ENTRIES PROVIDED:
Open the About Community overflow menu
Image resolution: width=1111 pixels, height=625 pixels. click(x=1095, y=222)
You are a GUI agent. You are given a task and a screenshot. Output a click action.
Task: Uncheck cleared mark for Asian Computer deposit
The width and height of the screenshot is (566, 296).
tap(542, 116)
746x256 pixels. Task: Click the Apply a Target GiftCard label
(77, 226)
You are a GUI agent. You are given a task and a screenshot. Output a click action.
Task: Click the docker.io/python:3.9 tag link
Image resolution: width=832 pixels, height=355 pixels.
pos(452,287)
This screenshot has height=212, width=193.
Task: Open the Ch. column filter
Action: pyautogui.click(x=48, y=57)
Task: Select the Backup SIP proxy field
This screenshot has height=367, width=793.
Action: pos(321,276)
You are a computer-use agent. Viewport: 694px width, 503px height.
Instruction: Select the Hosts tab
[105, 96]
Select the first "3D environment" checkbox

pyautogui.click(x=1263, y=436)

EXERCISE REQUIREMENTS: Give again, word for word, the lines of the listing, starting at its first line and ending with the line containing "Task: Uncheck cleared".

COMPLETED EXERCISE:
Open the About Community overflow menu
Image resolution: width=1111 pixels, height=625 pixels. click(x=1095, y=222)
You are a GUI agent. You are given a task and a screenshot. Output a click action.
Task: Uncheck cleared mark for Asian Computer deposit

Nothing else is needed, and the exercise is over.